If any three-element subset of a $2003$-element planar point set is axially symmetric, then all the points in the set are collinear.

To solve the problem did not prove to be difficult, and an abundance of correct solutions was received. It was clear from the solution of several competitors, that the proposition holds for point sets consisting of much fewer points than 2003. Moreover, someone also made a remark that the point set consisting of the vertices and the centre of a regular pentagon shows that the statement is not true for six-element point sets, and formed a conjecture that it is true for point sets of more than six elements.
We are going to prove this proposition by considering the potential point sets and finally mention some possible ways to generalize these.

3-symmetric sets

A subset of the plane is called $3$-symmetric, if any three-element subset of it is axially symmetric. These are described by the following theorem:

Theorem. A subset of the plane is $3$-symmetric if and only if it is a subset of any one of the following $3$-symmetric point sets:
 $\left(a\right)$ a straight line;
 $\left(b\right)$ the vertices of an isosceles triangle and the centre of its circumscribed circle;
 $\left(c\right)$ the four vertices of a rhombus;
 $\left(d\right)$ the four vertices and the centre of a square;
 $\left(e\right)$ the five vertices and the centre of a regular pentagon;
 $\left(f\right)$ four vertices of a regular pentagon and the intersection point of the diagonals of the received trapezium;
 $\left(g\right)$ four vertices of a regular pentagon and the intersection point of the extensions of the non-parallel sides of the received trapezium;
 $\left(h\right)$ set $\text{P}$ derived the following way: Let $AECUV$ be a regular pentagon, $D$ be the intersection of diagonals $AC$ and $EV$, $B$ be the intersection of diagonals $AC$ and $EU$, and $E\text{'}$ be the reflection of $E$ about $AC$. Then $\text{P}=\left\{A,B,C,D,E,E\text{'}\right\}$;

Figure $\left(h\right)$

 $\left(k\right)$ set $\text{P}$ derived the following way: let $AEXYCUV$ be a regular heptagon, $B$ be the intersection of diagonals $AC$ and $EU$, and $E\text{'}$ be the reflection of $E$ about $AC$; then $\text{P}=\left\{A,B,C,E,E\text{'}\right\}$.

Figure $\left(k\right)$

Figures $\left(h\right)$ and $\left(k\right)$ describe their corresponding configurations. However, it is worth mentioning that $ABCEU$ in the first figure is configuration $\left(f\right)$, whereas $ABCE\text{'}U$ and $ABCEG$ is configuration $\left(g\right)$, where $G$ is the reflection of $U$ about $AC$. This latter statement holds due to the fact that $E\text{'}BCU$ and $EBCG$ are both four vertices of a regular pentagon.

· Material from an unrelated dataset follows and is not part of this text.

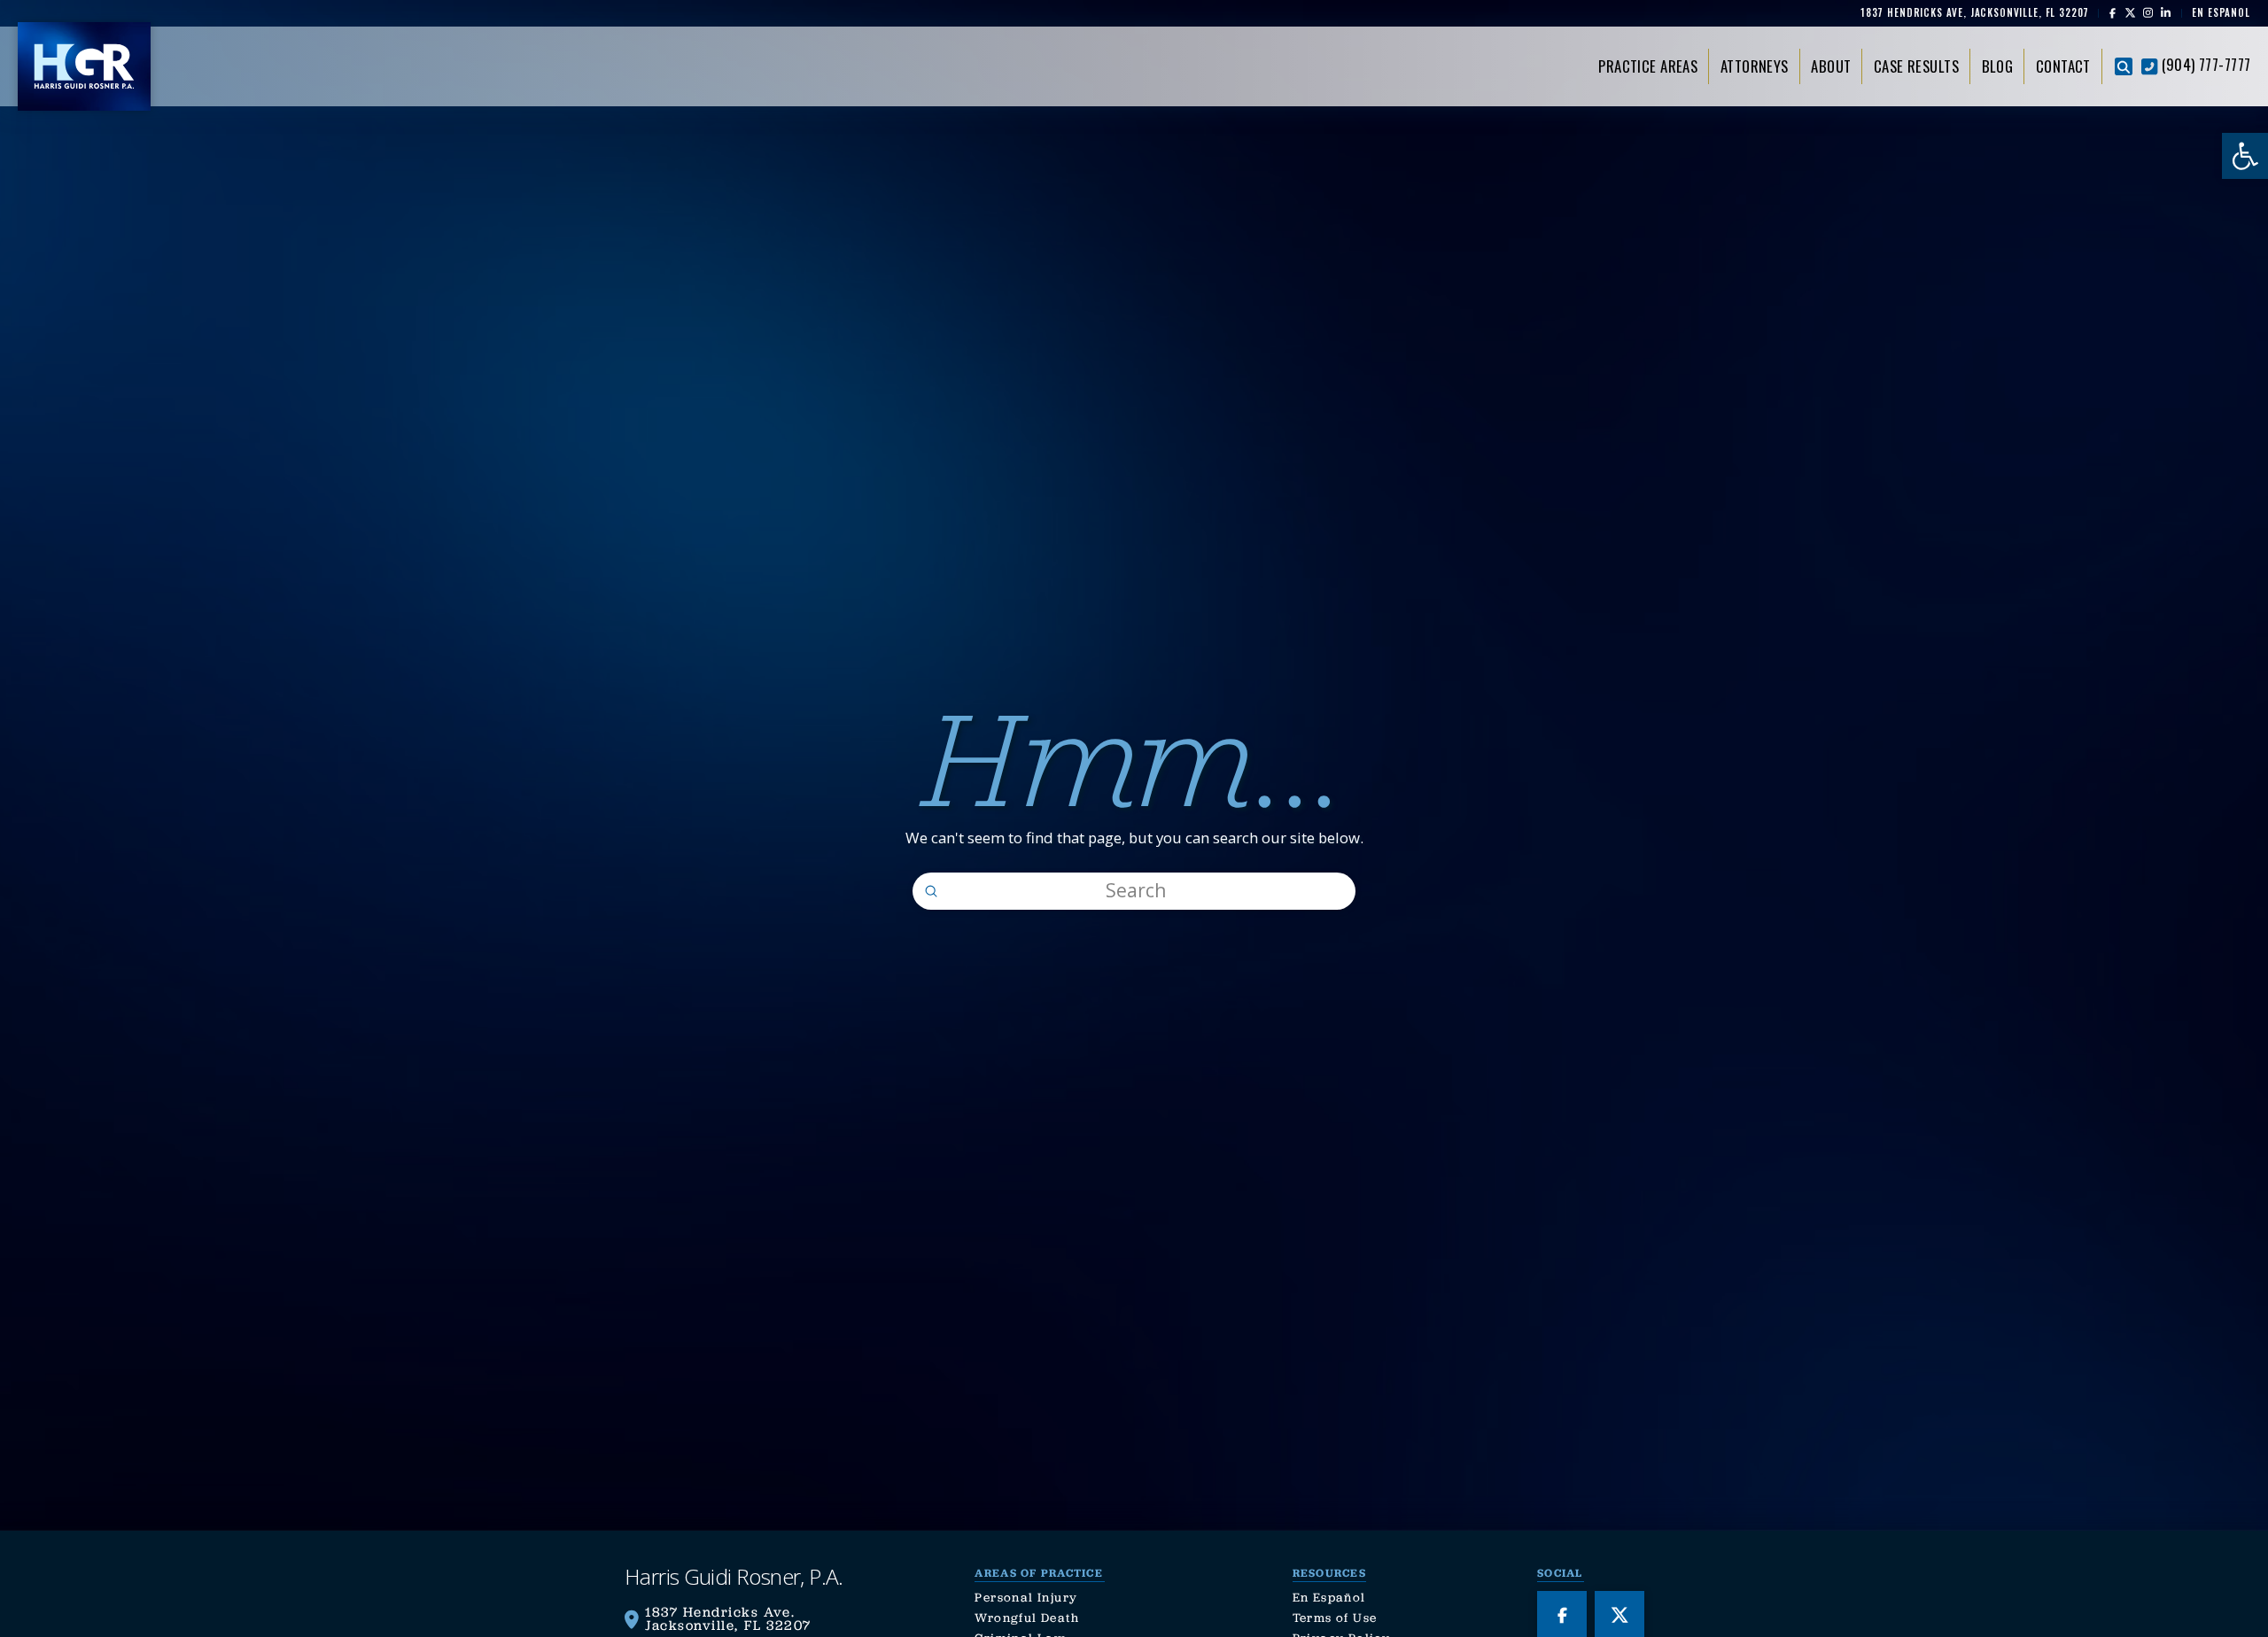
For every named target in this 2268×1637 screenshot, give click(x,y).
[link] (2245, 156)
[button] (2123, 66)
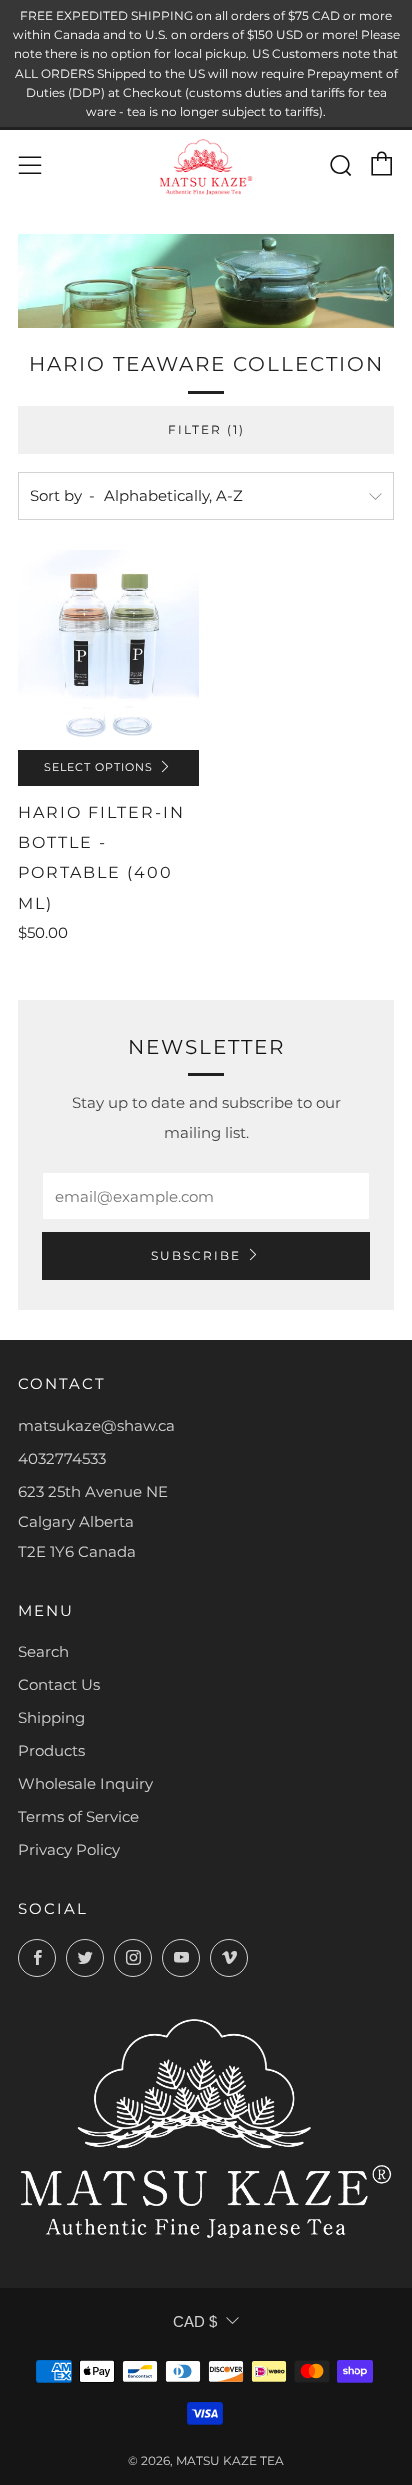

The theorem is proved through a series of propositions. Let $\text{P}$ be a given $3$-symmetric set, which is assumed to be non-collinear. Since all subsets of $\text{P}$ are $3$-symmetric and all configurations except $\left(a\right)$ in the theorem above have at most $6$ elements, it can be assumed (and it is indeed assumed until the end of the proof), that $\text{P}$ is finite.

Proposition 1. If $A,B,C\in \text{P}$, and angle $BAC$ is at least a right angle, but is not a straight angle, then $AB=AC$.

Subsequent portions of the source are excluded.